Kimisi memleket hasretini bulduğu üç beş Türk ahbabı ile gidermeye çalışır; ayıdan post gavurdan dost olmaz diye düşünür.
Yavuklusunu özleyen de vardır, annesinin böreğini özleyen de. Mahallesi burnunda tüter bazısının, bazısı boğaza karşı bir çay içmek ister.
Tercihler, duygular, şartlar, özlemler, bağlılıklar ne kadar farklı olursa olsun konuştuğunuz kişi eğer öyle ya da böyle Türkiye'yi, ülkesini, vatanını, memleketini seven bir kişiyse konu döner dolaşır ezana gelir.
Maddi imkânları ne kadar iyi olursa olsun minarelerden günde beş vakit ezan duyulmamasının özleminden bahsederler.
Türkiye'ye geldiklerini ve yurtdışında iken neyin eksik olduğunu günde beş vakit gökyüzünü dolduran ezan sesinden fark ettiklerini söylerler.
Ezan, özlenendir. Sadece inananları camiye çağırmakla kalmaz; günde beş defa nerede yaşadıklarını ve aslında kim olduklarını hatırlatır.
Onun için namaz kılsın kılmasın, birçok insan ezan okununca televizyonun veya müziğin sesini kısar, yattığı yerden doğrulur ve kendine çeki düzen verir.
Kahvede kağıt oynayanlar ezanın sesini duyunca oyuna ara verir.
Sinirlerine hâkim olamayıp ağzını bozacak birisi ezan "Allahuekber" deyince vazgeçer.
Ezan sadece bir çağrı değil bir paroladır ve formüldür.
Milyarlarca insandan biri olmadığını, Müslüman Türk olduğunu, bu topraklarda yaşadığını, büyük bir geçmişin mirasçısı olduğunu hatırlatır.
Kısacası aslını söyler insanın yüzüne.
Hangi işle meşgul olursan ol, ne olursan ol, ne hale düşmüş veya ne kadar yükselmiş olursan ol, aslını hatırlatır. Ezan, asıldır ve asildir!
Onun için ezanın Türkçesi, Arapçası, Çincesi veya Fincesi olmaz.
Ezan, ezandır.
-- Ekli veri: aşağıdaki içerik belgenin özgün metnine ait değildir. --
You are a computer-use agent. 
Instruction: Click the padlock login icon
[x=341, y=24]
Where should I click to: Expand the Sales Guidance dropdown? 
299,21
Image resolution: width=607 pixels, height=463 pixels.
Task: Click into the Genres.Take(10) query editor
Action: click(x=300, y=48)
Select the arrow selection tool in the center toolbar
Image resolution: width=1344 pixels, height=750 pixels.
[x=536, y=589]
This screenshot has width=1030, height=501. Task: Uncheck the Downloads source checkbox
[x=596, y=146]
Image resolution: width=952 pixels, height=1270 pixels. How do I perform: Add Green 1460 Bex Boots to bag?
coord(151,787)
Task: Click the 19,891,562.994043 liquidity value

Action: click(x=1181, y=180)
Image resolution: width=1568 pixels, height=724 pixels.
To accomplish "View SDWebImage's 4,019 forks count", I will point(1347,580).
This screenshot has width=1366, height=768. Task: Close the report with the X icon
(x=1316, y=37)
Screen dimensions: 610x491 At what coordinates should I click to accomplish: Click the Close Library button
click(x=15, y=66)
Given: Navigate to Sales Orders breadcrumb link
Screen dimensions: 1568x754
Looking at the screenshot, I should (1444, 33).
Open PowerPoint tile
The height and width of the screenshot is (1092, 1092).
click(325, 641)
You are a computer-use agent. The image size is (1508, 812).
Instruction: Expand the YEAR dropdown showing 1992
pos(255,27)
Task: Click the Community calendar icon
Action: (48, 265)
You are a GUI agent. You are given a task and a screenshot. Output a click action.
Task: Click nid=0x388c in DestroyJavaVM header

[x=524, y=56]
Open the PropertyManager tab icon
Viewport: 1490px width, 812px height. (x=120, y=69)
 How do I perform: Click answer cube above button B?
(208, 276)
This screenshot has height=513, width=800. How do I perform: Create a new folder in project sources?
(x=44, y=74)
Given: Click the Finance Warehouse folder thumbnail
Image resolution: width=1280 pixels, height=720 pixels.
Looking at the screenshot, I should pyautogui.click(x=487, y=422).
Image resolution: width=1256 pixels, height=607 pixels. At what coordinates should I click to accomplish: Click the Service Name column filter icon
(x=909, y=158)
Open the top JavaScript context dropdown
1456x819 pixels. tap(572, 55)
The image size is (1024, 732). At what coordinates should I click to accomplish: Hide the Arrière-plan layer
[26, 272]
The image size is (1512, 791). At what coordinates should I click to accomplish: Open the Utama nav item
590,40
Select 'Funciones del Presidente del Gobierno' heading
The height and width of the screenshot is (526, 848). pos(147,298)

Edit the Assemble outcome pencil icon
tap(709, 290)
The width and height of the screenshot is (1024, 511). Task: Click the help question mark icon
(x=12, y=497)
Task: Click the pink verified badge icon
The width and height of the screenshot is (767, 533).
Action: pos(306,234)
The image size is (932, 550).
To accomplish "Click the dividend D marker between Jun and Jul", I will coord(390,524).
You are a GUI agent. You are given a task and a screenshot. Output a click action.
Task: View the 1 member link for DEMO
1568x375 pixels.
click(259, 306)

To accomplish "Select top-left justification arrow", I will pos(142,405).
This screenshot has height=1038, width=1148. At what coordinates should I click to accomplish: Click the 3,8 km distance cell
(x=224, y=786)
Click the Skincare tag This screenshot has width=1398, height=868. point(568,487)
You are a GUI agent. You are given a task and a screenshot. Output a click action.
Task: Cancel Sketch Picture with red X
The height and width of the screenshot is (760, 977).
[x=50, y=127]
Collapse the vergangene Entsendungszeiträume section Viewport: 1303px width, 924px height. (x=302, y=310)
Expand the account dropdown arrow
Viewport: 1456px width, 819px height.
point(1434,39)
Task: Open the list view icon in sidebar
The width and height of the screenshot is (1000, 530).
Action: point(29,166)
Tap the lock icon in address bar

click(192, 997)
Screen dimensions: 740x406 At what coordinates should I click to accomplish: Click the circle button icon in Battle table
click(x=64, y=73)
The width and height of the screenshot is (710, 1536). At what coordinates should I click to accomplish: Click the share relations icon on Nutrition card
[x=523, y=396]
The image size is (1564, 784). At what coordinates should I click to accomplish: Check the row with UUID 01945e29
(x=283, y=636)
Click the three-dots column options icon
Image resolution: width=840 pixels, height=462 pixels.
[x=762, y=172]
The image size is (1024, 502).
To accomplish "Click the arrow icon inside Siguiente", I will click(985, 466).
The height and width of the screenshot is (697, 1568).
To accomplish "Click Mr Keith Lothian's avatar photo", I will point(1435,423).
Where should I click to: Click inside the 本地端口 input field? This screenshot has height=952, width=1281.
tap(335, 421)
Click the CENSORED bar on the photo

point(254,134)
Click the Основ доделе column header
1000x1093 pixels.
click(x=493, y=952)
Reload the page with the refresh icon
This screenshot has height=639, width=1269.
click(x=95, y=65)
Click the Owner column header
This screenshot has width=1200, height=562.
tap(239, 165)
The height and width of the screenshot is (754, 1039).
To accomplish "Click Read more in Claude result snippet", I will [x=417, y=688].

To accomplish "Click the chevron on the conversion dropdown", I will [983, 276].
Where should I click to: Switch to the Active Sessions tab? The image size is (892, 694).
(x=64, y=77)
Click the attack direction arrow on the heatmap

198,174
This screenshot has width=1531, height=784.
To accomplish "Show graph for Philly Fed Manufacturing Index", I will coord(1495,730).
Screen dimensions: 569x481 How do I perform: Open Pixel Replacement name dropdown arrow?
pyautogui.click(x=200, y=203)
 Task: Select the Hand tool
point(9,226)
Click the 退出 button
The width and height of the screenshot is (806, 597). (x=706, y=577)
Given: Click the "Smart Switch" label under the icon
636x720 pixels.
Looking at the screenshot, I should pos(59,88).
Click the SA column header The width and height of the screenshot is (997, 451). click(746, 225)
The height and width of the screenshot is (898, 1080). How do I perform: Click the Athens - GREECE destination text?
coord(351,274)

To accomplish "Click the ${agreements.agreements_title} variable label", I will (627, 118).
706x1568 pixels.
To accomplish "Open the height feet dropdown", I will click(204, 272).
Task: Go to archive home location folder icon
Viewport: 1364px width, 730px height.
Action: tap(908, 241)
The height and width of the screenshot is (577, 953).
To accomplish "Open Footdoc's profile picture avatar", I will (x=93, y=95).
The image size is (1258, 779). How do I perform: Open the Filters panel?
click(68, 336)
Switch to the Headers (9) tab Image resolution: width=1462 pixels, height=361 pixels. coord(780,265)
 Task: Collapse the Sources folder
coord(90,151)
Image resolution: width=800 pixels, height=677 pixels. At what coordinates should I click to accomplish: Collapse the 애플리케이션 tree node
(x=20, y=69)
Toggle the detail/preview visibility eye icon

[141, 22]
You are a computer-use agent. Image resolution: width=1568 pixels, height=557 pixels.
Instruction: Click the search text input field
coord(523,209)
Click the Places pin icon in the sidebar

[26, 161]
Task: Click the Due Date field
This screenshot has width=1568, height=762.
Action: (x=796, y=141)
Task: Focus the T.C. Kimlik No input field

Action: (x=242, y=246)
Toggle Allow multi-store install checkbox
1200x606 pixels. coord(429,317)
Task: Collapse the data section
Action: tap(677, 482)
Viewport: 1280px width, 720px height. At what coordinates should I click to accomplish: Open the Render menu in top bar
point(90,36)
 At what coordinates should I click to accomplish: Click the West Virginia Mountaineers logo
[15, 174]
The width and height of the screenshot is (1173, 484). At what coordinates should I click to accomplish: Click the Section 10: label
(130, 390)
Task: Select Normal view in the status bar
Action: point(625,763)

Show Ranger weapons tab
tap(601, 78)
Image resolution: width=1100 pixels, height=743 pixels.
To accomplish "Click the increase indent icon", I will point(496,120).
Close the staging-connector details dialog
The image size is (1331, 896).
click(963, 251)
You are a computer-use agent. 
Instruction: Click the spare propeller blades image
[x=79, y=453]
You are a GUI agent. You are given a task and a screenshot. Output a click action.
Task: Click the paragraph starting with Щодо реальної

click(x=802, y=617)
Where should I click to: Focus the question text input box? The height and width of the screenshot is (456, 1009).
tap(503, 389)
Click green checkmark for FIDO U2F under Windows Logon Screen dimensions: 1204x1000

Ezan Türkçe okunmaz ve okunmamıştır.
Ezanın Türkçe okunduğu günler aslında ezanın yasaklandığı, minarelerden ezan değil yasakçıların ezanın yerine koymak istedikleri başka bir parola ve formülün okunduğu günlerdir.
Ezan memlekettir, vatandır, devlettir, dindir, imandır.
Ezan susarsa, memleket biter, yok olur.
Tıpkı "Bu ezanlar ki şehadetleri dinin temeli, ebedi yurdumun üstüne benim inlemeli" demesi gibi İstiklal Marşı'mızın.
Onun için ezan düşmanları memleketin, vatanın, devletin, dinin düşmanlarıdır.
Çok şükür bu memlekette bir daha ezan yasaklanamaz.
Çünkü bu toplum artık tek parti döneminin baskıladığı toplum değildir.
15 Temmuz'da minarelerden yükselen selalarla, ezanlarla, tekbirlerle memleketi işgalden kurtaran toplumdur.
Memleket düşmanları tam da bunun için Türkçe ezanı yani ezanı yasaklamayı isterler.